## TASK BRIEF
Copy the records word for word, from the line with "How do I perform: Open technical" up to and including the final line of the records.

## DATASET
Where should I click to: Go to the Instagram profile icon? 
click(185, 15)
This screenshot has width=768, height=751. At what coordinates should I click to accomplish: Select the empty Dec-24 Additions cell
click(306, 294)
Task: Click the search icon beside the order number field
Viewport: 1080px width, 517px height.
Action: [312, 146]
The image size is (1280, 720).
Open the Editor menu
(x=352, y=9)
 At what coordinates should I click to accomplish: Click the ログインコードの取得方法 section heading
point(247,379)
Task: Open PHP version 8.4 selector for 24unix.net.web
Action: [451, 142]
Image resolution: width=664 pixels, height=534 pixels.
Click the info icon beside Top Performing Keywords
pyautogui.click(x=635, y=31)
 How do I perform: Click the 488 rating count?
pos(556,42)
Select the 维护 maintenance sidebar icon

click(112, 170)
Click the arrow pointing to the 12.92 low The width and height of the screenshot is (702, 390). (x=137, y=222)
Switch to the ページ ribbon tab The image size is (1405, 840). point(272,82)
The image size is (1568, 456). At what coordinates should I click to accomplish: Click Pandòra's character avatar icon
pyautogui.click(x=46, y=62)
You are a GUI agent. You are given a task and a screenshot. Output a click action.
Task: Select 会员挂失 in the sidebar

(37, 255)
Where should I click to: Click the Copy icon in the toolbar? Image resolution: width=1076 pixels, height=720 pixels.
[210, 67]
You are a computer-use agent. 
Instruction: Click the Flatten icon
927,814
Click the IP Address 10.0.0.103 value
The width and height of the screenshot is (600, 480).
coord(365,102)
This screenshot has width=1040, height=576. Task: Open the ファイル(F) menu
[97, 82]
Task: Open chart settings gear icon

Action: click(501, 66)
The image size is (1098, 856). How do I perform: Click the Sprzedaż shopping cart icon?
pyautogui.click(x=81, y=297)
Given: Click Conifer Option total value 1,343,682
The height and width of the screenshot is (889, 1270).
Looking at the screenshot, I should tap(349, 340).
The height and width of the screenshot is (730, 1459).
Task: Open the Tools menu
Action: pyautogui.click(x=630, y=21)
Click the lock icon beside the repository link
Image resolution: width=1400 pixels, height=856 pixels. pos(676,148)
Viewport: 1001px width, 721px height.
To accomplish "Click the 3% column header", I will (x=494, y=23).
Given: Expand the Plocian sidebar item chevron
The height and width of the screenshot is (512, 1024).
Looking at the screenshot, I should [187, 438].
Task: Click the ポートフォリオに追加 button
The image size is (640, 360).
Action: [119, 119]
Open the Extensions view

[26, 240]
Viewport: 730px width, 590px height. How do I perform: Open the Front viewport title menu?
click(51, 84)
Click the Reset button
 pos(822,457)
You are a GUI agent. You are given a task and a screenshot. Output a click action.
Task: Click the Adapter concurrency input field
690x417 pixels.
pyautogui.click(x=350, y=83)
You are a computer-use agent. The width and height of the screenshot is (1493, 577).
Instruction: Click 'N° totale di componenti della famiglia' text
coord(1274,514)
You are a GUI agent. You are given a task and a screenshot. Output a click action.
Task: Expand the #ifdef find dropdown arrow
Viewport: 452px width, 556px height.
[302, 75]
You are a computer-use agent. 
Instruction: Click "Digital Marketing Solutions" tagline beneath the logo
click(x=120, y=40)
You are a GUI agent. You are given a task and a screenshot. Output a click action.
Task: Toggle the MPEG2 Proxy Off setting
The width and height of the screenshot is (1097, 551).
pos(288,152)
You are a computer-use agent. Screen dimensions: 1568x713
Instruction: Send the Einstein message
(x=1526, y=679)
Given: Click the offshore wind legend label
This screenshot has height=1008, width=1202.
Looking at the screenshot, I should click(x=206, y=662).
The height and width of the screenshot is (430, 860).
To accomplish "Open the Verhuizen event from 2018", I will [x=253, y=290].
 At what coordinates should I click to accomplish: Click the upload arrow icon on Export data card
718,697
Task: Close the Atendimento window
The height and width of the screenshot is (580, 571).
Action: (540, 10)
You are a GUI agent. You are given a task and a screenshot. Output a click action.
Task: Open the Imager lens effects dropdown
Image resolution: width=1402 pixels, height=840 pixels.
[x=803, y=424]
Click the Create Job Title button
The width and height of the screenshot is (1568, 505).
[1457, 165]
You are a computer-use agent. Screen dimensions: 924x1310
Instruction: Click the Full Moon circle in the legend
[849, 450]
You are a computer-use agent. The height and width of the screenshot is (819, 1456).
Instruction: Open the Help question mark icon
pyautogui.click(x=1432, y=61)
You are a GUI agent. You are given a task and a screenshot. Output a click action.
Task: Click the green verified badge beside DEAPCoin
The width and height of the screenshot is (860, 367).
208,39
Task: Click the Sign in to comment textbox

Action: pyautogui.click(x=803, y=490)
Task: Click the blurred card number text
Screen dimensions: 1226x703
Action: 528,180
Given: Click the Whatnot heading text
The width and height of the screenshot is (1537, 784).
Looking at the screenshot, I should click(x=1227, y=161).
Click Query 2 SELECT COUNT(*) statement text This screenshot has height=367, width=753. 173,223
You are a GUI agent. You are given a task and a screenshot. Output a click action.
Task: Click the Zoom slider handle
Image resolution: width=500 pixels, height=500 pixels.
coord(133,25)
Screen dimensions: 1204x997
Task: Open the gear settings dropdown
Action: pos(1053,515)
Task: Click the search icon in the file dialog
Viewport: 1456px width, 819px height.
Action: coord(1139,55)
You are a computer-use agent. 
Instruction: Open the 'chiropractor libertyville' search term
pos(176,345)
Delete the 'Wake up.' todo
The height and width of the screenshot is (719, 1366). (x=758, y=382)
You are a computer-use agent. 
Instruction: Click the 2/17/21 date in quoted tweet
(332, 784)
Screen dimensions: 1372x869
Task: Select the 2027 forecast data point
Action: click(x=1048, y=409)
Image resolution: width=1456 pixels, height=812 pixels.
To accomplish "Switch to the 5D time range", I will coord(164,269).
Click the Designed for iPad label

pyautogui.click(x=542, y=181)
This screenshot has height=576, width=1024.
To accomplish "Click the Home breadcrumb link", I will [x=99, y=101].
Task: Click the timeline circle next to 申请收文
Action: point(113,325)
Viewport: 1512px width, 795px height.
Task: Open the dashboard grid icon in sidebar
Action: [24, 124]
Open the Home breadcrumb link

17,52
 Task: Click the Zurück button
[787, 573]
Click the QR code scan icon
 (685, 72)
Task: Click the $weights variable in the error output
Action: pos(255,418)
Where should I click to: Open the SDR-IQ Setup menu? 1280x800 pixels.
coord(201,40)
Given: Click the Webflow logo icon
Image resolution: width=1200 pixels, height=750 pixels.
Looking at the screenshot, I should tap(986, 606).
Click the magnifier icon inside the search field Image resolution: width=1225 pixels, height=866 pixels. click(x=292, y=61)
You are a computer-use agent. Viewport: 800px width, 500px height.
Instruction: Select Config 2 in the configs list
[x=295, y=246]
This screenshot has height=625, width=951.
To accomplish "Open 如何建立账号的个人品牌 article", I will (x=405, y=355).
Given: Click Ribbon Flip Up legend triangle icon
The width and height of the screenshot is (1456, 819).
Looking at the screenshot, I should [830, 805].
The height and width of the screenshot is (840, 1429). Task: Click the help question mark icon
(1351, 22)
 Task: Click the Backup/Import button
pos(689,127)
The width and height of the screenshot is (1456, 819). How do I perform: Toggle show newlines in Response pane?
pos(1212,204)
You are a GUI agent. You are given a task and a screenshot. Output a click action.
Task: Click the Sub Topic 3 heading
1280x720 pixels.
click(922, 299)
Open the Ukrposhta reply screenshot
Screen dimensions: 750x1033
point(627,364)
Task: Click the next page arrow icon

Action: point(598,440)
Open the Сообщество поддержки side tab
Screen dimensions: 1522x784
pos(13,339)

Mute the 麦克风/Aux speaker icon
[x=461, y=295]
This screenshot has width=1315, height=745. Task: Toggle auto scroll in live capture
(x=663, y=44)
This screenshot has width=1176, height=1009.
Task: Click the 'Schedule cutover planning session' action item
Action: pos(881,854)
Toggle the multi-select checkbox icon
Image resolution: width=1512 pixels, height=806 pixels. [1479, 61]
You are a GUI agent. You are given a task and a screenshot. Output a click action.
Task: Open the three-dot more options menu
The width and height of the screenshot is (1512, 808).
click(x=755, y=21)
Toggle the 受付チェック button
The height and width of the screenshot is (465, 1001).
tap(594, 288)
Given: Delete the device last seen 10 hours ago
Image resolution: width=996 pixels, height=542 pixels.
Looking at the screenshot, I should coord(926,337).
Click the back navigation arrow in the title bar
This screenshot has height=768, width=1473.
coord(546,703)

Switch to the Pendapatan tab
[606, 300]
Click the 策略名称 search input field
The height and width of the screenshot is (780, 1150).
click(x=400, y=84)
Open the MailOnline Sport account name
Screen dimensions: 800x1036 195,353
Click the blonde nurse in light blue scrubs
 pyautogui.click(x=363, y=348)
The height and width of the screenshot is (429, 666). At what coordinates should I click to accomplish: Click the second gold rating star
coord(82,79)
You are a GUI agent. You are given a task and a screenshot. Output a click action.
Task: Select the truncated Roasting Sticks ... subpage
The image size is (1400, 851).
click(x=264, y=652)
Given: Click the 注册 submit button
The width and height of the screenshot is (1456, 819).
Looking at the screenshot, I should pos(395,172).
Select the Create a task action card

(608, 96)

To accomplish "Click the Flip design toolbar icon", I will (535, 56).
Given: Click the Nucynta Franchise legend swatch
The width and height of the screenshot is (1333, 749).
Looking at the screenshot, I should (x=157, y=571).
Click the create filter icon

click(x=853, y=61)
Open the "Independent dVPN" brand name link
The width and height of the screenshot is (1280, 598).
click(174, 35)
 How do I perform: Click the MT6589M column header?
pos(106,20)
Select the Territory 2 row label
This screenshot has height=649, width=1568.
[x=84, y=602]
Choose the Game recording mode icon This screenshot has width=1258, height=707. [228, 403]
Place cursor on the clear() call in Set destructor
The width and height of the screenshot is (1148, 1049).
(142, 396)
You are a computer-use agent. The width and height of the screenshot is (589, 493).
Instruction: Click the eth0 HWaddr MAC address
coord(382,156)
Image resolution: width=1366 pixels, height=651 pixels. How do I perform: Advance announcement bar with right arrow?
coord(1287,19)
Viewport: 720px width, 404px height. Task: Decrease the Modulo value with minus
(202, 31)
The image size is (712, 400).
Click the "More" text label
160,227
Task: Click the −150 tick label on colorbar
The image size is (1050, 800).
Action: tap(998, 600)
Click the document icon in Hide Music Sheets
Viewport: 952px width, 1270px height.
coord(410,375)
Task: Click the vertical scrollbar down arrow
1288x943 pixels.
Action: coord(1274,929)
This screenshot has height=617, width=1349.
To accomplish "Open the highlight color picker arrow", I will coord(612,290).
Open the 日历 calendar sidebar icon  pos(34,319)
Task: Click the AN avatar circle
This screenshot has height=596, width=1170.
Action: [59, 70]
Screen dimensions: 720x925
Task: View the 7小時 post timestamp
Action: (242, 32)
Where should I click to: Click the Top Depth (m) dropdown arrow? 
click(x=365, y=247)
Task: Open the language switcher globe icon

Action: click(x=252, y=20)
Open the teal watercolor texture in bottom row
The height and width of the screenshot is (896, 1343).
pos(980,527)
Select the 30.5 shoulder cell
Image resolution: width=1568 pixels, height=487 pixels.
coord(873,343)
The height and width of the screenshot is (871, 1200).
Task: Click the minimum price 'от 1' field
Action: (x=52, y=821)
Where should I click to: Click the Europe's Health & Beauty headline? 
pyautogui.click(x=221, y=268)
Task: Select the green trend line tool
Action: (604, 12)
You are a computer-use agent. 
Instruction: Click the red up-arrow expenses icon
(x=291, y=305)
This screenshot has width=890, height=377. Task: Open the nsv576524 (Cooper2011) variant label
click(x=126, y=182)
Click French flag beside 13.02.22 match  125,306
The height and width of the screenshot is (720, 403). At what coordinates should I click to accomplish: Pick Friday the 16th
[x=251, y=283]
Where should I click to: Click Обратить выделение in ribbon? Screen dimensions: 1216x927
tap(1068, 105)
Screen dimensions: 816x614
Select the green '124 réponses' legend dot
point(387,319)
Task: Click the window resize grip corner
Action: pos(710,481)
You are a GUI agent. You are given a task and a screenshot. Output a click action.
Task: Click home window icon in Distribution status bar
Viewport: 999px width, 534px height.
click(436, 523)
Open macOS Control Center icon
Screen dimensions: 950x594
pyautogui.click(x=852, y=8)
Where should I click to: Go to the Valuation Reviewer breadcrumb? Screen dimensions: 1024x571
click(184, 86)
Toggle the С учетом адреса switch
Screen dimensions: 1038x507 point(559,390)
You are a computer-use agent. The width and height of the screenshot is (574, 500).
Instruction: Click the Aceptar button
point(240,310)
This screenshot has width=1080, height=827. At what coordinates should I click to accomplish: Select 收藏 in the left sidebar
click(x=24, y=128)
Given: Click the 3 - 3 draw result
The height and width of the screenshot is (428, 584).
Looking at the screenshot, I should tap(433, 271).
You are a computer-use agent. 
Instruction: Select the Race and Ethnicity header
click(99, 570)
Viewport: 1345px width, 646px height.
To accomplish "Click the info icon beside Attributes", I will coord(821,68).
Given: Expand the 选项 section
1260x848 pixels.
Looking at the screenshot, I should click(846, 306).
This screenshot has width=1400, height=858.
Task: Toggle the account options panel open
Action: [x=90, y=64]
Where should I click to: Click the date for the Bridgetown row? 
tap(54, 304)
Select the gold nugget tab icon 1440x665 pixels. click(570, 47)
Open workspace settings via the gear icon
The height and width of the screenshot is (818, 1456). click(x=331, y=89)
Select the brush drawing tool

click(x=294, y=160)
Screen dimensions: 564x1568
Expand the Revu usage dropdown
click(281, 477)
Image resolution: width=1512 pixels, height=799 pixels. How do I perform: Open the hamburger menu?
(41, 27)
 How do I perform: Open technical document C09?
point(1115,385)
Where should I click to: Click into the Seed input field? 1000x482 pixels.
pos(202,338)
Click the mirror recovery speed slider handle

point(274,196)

## WRITTEN RESPONSE
 How do I perform: Open technical document C09?
point(1115,385)
Where should I click to: Click into the Seed input field? 1000x482 pixels.
pos(202,338)
Click the mirror recovery speed slider handle

point(274,196)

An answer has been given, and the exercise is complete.